Whoa. Okay, I seriously did not expect to be dead for quite as long as I was. I'm about to be incredibly busy again, but hopefully healthier, so posting will hopefully get more regular.

Had a hard time deciding what to write for this rant. I have this great long list of things I need to write, so here's a worldbuilding one as sort of a warmup. (Yes, it's a "things the writer thinks would be interesting to see" rant, alas.)

Remember the weather rant? Weather's a good plot device, moves people around, screws things up, all that good stuff.
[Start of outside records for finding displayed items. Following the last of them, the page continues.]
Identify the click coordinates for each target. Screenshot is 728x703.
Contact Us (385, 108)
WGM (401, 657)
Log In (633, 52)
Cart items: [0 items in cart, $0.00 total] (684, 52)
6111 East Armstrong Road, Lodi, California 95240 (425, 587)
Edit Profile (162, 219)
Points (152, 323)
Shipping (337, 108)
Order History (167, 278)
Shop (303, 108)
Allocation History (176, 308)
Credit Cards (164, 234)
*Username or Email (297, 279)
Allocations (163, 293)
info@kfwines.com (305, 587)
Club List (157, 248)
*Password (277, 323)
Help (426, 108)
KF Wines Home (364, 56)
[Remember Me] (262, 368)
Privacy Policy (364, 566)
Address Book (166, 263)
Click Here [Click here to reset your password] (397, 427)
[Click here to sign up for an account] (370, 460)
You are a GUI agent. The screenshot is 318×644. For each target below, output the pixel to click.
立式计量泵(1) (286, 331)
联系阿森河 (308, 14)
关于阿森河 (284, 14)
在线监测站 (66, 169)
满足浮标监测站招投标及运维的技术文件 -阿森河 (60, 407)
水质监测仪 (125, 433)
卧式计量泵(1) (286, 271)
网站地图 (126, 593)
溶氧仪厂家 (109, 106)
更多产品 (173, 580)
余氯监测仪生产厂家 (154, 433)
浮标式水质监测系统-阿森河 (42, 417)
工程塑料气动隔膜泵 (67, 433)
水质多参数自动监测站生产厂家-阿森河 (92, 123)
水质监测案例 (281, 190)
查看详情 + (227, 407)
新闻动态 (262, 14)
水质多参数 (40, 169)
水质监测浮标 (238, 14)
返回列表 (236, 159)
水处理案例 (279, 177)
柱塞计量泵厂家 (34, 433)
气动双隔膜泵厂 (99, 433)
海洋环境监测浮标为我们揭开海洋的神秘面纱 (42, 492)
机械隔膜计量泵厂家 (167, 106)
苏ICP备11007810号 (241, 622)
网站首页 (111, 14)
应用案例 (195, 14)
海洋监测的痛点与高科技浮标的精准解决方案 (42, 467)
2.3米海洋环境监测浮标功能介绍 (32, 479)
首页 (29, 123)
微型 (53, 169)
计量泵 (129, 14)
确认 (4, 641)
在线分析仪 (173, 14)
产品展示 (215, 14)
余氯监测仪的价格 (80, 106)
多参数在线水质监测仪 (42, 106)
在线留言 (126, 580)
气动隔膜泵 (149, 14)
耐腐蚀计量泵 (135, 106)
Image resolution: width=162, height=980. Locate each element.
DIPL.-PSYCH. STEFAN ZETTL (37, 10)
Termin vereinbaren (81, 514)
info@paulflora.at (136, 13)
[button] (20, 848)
Zoom out, a bit, though: weather happens in the context of the local climate.

Climate is a pretty big deal.

Climate affects what food will grow, what animals will inhabit the area, how people will work and play and eat and dress and move and live. Climate is a factor in what people consider to be lucky or unlucky. It can affect the way religious beliefs form. Climate can determine how hard or easy it is for a culture to live or die.

For the most part, people write the climate they're familiar with, and the cultural elements that come with it, with maybe a couple of "stock" climates thrown in for good measure (desert heat, polar cold, etc). The main setting is usually in the familiar climate. From the standpoint of not getting things horribly wrong, that's a good thing. I think it misses some interesting opportunities, though. With a little research, an unfamiliar climate can make for a very interesting setting.
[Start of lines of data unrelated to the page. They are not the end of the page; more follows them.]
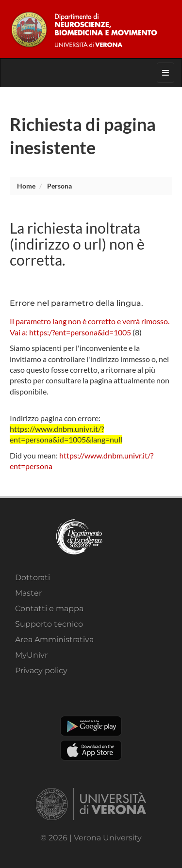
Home (26, 186)
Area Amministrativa (54, 639)
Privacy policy (41, 670)
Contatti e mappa (49, 608)
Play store (91, 726)
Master (28, 593)
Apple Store (91, 750)
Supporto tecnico (49, 624)
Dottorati (33, 577)
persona (59, 186)
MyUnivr (31, 655)
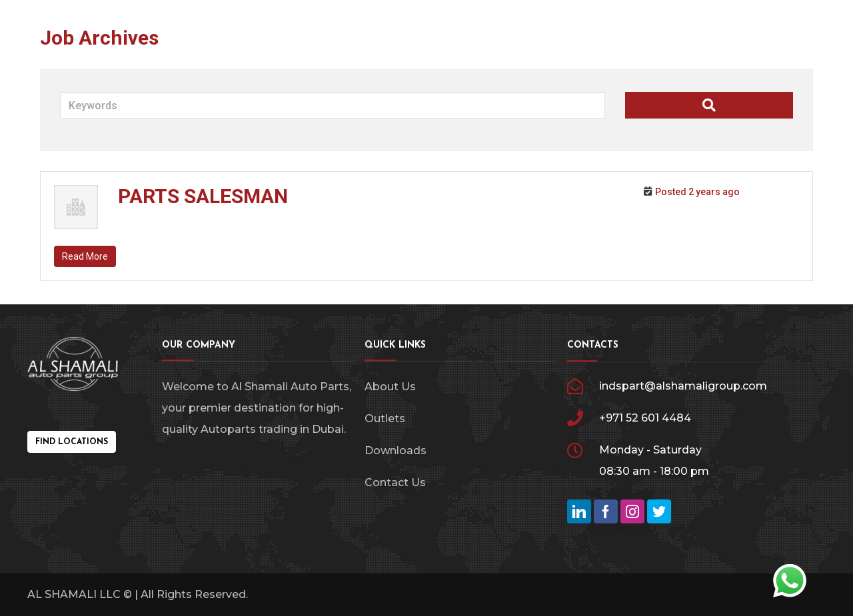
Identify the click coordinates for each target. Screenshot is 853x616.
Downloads (395, 450)
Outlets (385, 418)
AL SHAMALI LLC (74, 594)
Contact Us (395, 482)
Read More (85, 256)
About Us (390, 386)
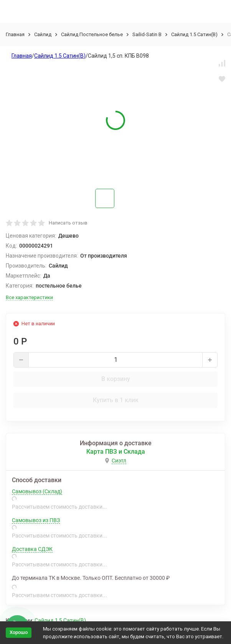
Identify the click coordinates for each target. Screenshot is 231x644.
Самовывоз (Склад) (37, 491)
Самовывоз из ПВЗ (36, 520)
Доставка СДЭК (32, 549)
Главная (15, 34)
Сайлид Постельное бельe (92, 34)
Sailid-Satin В (147, 34)
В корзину (116, 379)
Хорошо (18, 632)
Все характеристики (29, 297)
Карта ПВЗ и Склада (116, 451)
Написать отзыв (68, 223)
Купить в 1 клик (116, 400)
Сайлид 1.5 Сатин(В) (194, 34)
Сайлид (43, 34)
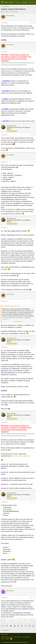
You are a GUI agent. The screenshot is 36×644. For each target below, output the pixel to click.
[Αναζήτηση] (34, 2)
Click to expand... (18, 322)
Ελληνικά (5, 634)
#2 (34, 52)
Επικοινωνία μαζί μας (7, 637)
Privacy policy (26, 637)
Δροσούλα (10, 590)
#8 (34, 422)
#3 (34, 135)
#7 (34, 347)
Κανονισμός (18, 637)
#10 (34, 598)
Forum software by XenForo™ (15, 642)
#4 (34, 162)
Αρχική (7, 639)
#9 (34, 502)
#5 (34, 228)
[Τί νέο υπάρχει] (30, 2)
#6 (34, 301)
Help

If you're working in a fantastic setting with a climate found somewhere on Earth, look at how real cultures have adapted to it. Then consider some more implications-- if there's magic or advanced technology, how do those elements interact with the climate? What are people working on? You're more likely to see inventions or spells to cool the air and provide water in a hot desert climate than a temperate one. What does your culture think of the climate? If they depend on the rainy season to keep their crops alive, rain is probably not seen as the nuisance that it is in areas that rely less on it. If you're inventing a set of religious beliefs, think about how the climate affects those. For example, in the Earthsea books by Ursula K. Le Guin, the desolate afterlife that the people of a world of small islands and vast seas believe in is a desert, the Dry Land. If your setting is bitterly cold, a belief in a "good" or "bad" afterlife may result in a cold Hell or a warm Heaven, and in a hot climate there may be the opposite belief. How the climate affects daily life even affects a culture's perception of good and bad, and thus the way expressions of speech form: look at the common ideas of a rainy day as something that needs brightening, a nuisance to be put off until a later time. In a dry climate, that idea may well be absent, and rain is likely considered a blessing. You can get some good ideas for all of this by looking at real-life cultures, though if you're not trying to make an obvious counterpart, be careful how much of a mirror you create. Climate can even drive conflict, if the inhabitants of a harsh climate decide to expand into a friendlier area (think Ganondorf's ambitions from Wind Waker), or characters are stranded in an area without the ability to deal with its weather every day, rather than a single storm.

Climate is very rarely the focus of a story, but its functions shape the world and drive how it works. Paying attention to the climate is just another way of making a setting deeper and more interesting, and it would be cool to see more people using climate as a tool to shape their settings.